Injury to the articular cartilage and adjacent tendons can also be involved with traumatic plantar plate disruption at the first MTP joint.

Turf toe is most commonly caused by a hyperdorsiflexion trauma to the plantar plate at the big toe. Hyperdorsiflexion is when the toe is forced upwards/backwards (from the MTP joint) beyond its normal range of extension. This is particularly prevalent in football due either to the nature of certain tackles or from the grip that flexible cleated shoes have on artificial turf.

The injury also less commonly results from hyperflexion of the MTP or from a valgus force.

Diagnosis and Treatment

Blake Griffin undoubtedly underwent several different imaging studies in order to identify the type of plantar plate injury he has and whether it is accompanied by fracture. Detail on the types of imaging generally used, and the advantages of each option, can be found here.

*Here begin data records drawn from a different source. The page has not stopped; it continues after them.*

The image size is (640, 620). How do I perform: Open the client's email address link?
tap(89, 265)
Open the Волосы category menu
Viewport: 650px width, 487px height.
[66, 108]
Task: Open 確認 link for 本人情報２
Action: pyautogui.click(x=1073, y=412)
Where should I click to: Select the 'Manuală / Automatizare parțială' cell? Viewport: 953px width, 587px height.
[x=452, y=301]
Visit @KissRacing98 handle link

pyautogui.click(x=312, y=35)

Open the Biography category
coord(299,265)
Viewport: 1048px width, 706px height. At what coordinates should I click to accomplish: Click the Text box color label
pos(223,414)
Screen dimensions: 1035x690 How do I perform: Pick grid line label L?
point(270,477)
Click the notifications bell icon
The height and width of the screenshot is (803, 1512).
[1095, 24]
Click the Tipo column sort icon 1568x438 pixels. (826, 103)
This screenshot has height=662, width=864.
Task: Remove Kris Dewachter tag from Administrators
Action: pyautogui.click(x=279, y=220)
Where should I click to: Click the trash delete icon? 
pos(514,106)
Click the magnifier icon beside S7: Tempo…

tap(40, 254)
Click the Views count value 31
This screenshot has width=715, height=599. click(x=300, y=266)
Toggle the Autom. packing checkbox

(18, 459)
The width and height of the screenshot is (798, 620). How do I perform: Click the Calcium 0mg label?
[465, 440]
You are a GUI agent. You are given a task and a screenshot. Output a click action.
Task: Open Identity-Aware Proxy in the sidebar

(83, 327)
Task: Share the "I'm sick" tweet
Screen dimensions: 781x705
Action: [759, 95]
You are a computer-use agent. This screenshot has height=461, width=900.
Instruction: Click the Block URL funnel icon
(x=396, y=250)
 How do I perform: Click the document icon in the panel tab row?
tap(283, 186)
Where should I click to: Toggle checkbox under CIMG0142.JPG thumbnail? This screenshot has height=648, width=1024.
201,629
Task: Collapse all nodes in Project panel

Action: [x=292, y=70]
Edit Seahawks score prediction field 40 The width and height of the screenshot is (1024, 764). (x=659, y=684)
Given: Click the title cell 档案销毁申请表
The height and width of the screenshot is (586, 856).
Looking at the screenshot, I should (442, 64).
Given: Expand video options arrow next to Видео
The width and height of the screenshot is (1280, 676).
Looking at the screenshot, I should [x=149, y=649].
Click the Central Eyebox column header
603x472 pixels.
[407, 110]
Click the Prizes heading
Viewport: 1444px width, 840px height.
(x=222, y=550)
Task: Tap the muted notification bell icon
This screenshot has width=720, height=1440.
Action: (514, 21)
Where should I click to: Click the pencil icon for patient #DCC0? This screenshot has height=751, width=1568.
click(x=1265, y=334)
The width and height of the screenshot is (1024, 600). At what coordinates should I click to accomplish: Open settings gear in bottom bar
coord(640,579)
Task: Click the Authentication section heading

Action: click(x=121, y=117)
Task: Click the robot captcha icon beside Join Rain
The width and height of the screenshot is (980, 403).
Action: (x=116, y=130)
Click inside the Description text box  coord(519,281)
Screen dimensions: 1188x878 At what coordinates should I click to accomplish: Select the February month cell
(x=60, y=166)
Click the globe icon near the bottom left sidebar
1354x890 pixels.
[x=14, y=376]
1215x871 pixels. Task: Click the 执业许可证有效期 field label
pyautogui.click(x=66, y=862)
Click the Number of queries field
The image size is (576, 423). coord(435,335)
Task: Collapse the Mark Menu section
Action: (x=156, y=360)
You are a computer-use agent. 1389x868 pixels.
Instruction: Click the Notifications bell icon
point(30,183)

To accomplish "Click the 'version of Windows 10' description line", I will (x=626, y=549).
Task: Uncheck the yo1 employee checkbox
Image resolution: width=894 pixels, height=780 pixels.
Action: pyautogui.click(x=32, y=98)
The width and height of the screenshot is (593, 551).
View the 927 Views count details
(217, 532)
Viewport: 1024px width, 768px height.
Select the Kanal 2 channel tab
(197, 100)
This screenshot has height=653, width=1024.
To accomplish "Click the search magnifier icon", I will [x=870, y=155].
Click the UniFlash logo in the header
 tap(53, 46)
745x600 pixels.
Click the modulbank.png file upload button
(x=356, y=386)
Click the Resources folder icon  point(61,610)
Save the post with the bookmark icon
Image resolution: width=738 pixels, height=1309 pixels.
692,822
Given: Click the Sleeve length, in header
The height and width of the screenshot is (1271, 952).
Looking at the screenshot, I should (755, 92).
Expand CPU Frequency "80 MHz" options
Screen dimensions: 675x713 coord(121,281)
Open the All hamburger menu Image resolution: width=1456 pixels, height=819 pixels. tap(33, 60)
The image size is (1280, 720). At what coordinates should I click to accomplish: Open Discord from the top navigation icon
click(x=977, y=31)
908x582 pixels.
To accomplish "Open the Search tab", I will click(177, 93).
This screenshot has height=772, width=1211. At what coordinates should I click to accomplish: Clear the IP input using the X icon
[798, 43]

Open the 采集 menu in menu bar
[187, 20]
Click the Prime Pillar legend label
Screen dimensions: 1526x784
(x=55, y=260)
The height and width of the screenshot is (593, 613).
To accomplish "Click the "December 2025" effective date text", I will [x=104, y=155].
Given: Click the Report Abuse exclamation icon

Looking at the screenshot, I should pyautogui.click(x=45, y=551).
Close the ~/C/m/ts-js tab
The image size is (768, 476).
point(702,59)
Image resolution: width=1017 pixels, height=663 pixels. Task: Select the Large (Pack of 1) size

As with many orthopedic injuries, dislocations of the first MTP are classified as either type one, two, or three. Unlike most injuries, where type three requires the most aggressive surgical care, that is not the case with MTP dislocations. Type one MTP dislocations are the only one of the three categories that typically requires surgical intervention. Features of type one MTP dislocations are noted by Wheeless’ Textbook of Orthopaedics to be as follows:

  • Plantar plate ruptures at its proximal attachment to metatarsal neck & dislocates with attached sesamoids riding over metatarsal head
  • Plantar plate-sesamoid complex follows the proximal phalanx
  • Metatarsal head can buttonhole into the plantar capsule which prevents closed reduction
  • Disruption of volar plate – sesamoid complex
  • No sesamoid fracture
  • No widening of inter-sesamoid space
  • Reduction is blocked by the interposed volar plate;

Treatment for these entails an open reduction via a dorsal approach.

Following types two and three traumatic subluxation or dislocation of the MTP joint, alignment is often restored with a closed reduction (repositioning manually and without surgical intervention). This is followed by a period of reduced activity and wearing a brace to restrict mobility into dorsiflexion once activities are resumed.